Foundation and Lot Issues
Homes are only as stable as their foundations, and small issues now could snowball into giant problems later. Carefully check for cracks around the foundation of the home, and take a look at additions like porches, decks, and sunrooms that are attached to the house. Also, if your home sits on a hill and there are steep grades in walks or driveways, be sure to have an expert evaluate the stability of the ground so that your dream home won't be as vulnerable to drainage or slip issues.
Look Around Your New Neighborhood
You won't be able to physically move your home anywhere else, so do some research to reassure yourself that the open field behind your home won't become the back of a big box store. Zoning is important, and it's vital to stay on top of any potential changes in zoning that could affect your peace and quiet along with your property value.

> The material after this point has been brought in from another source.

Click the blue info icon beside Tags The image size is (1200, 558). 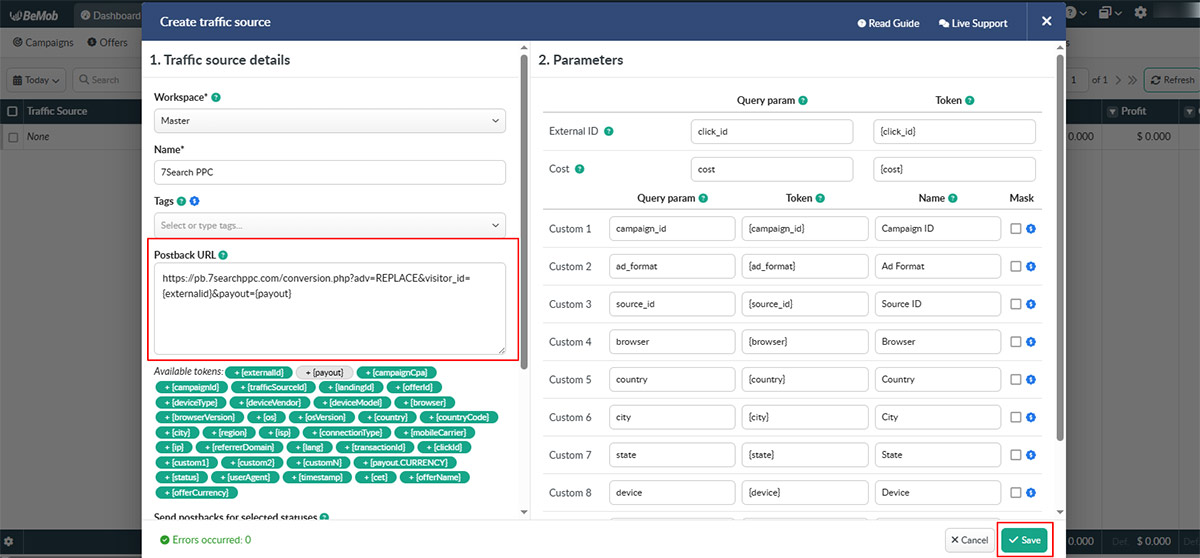coord(194,201)
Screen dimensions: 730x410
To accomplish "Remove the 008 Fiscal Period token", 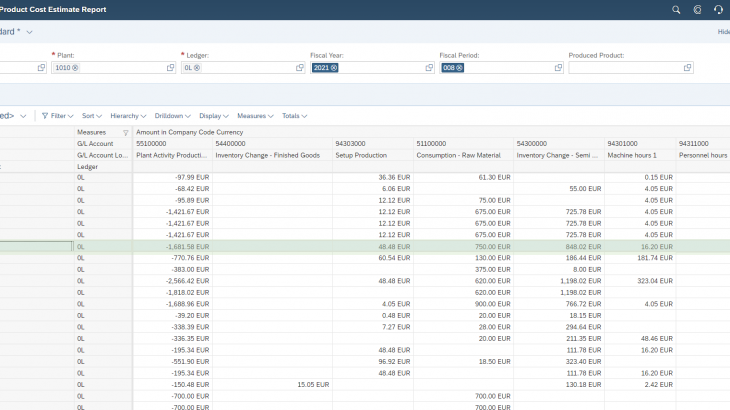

The older the home is, the more likely it can suffer from lack of storage. Most people have a lot more stuff than ever before, and it's important to look ahead when it comes to a place to put all that stuff. If you are an empty nester, you may not need to worry about large closet space, but growing families may need more space than others. Basements, lofts, walk-in closets, and extra bedrooms are all a good idea for those who need more storage, and those can be expensive to add later.
Hearing Less Noise
It's best to visit any home you expect to purchase at various times of the day and on different days of the week. Barking dogs, overhead air traffic, a dance club down the road, a neighbor with noisy vehicles – all those things can affect your peace and quiet and may not be as obvious during the middle of a weekday.
Landscaping is expensive, and it's nice to move into a home that has mature trees, bushes, beds, and more. However, be sure you take into consideration the placement and growth of those trees and bushes. Locate your mainline, which is the sewer pipe that leads to the street pipe, and check for nearby invasive plants. Certain types of trees located near sidewalks, driveways, and your foundation are also a bad idea. Consider the cost of removing trees with weak limbs and other invasive plants along with your other housing costs.
None of the above future issues are necessarily deal-breakers, but they should go into the total decision when buying a home. Keep these tips in mind when looking at homes for sale near you.